Problem requirements: Rewrite the material below, replacing "icon" with "button" and keeping everything else the same. Omit the pictures from your answer.

Supplied information:
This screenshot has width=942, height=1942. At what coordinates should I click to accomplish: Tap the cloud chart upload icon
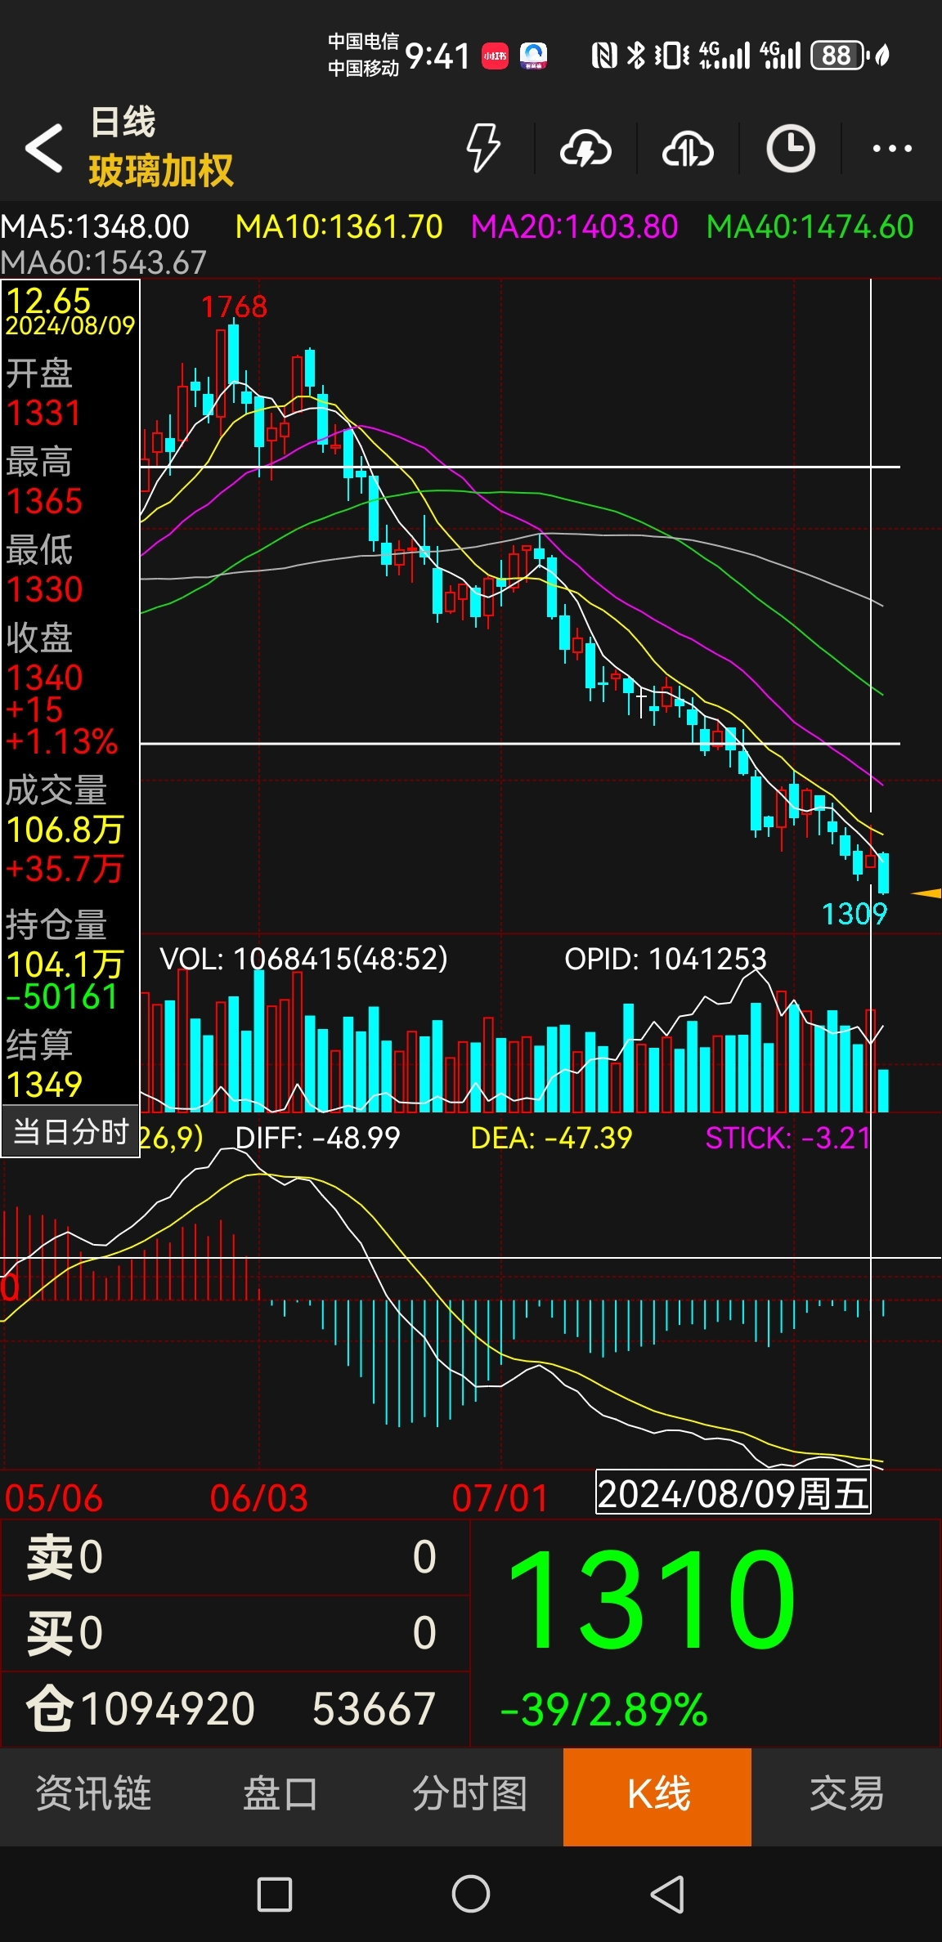click(688, 149)
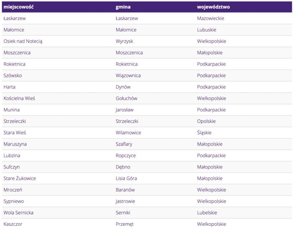This screenshot has height=231, width=293.
Task: Click the Lubelskie voivodeship cell
Action: click(207, 213)
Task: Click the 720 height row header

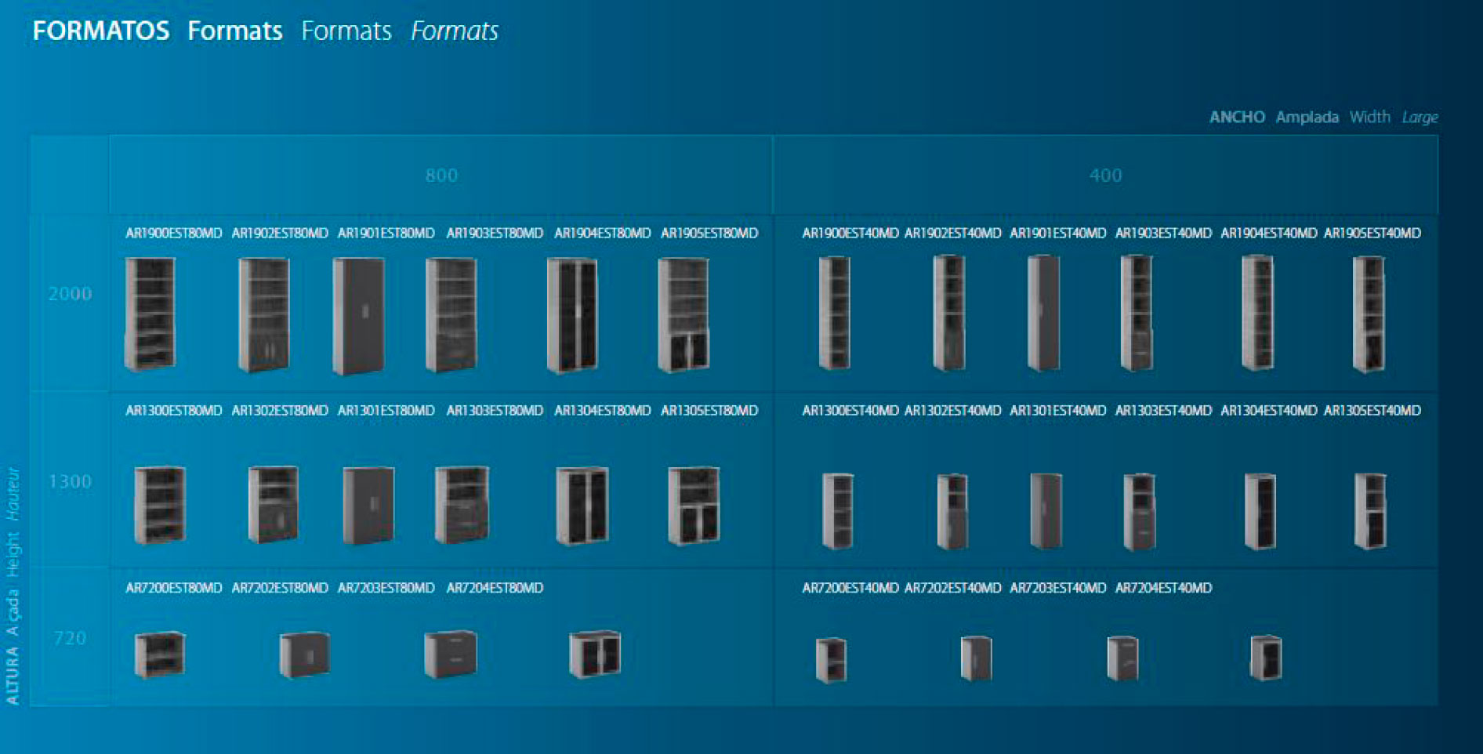Action: (70, 639)
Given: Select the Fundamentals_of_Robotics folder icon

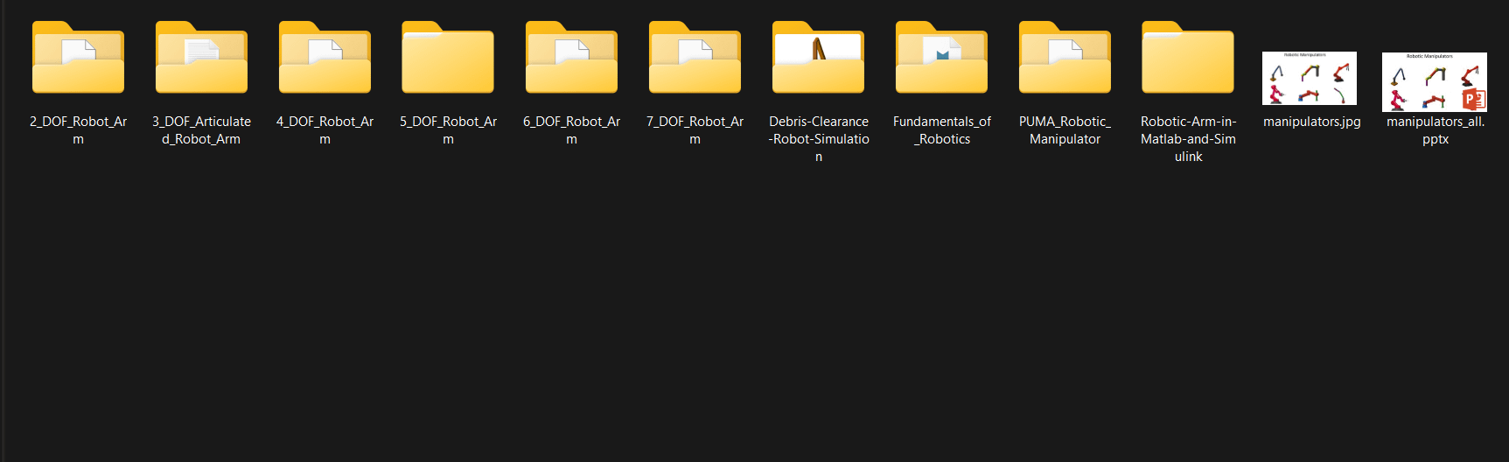Looking at the screenshot, I should (x=941, y=59).
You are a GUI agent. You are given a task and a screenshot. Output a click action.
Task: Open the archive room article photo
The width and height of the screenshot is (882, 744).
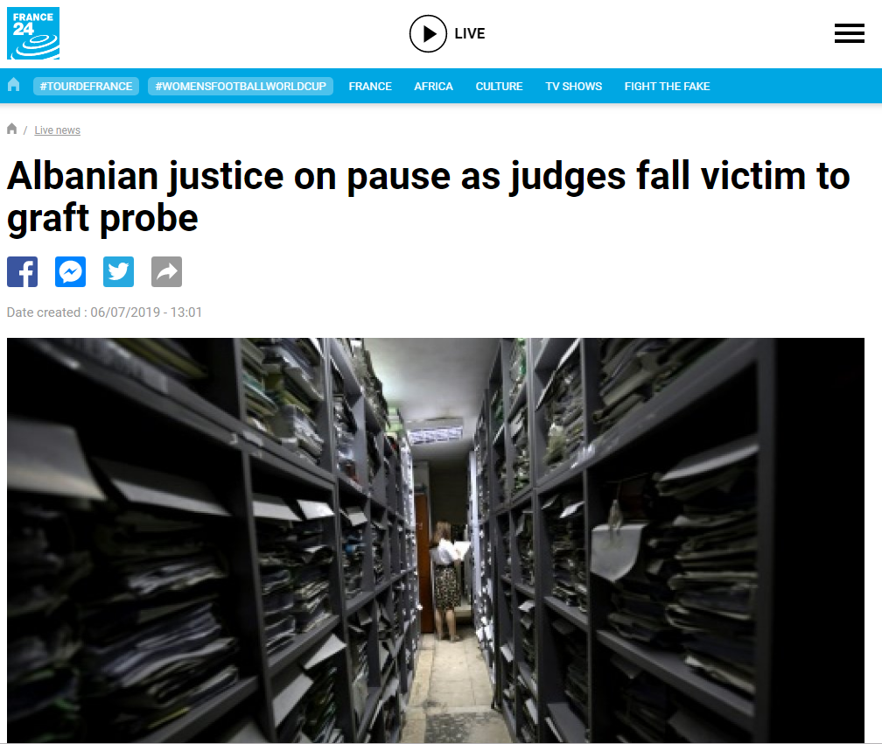(436, 540)
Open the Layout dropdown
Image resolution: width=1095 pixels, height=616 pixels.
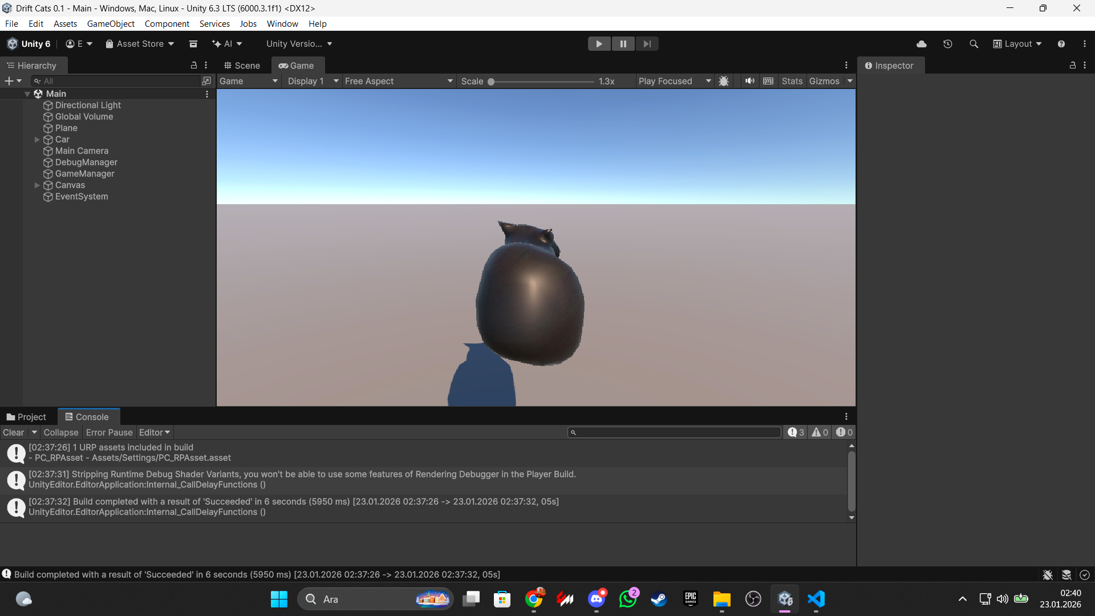click(1017, 44)
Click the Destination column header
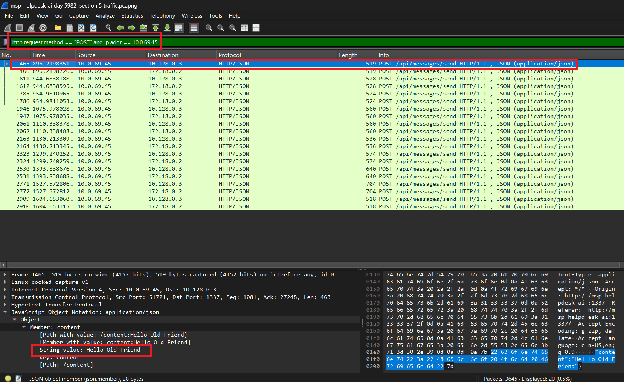Screen dimensions: 624x382 163,55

Solution to this problem:
This screenshot has width=942, height=1942. At what coordinates should I click to accomplish: Tap the cloud chart upload button
click(688, 149)
This screenshot has height=231, width=293.
Task: Click the Lubelskie voivodeship cell
Action: click(207, 213)
Task: Click the 720 height row header

Action: (70, 639)
Given: Select the Fundamentals_of_Robotics folder button

Looking at the screenshot, I should (x=941, y=59).
You are a GUI agent. You are given a task and a screenshot. Output a click action.
Task: Open the archive room article photo
The width and height of the screenshot is (882, 744).
(436, 540)
Open the Layout dropdown
Image resolution: width=1095 pixels, height=616 pixels.
click(1017, 44)
Click the Destination column header
Screen dimensions: 624x382 163,55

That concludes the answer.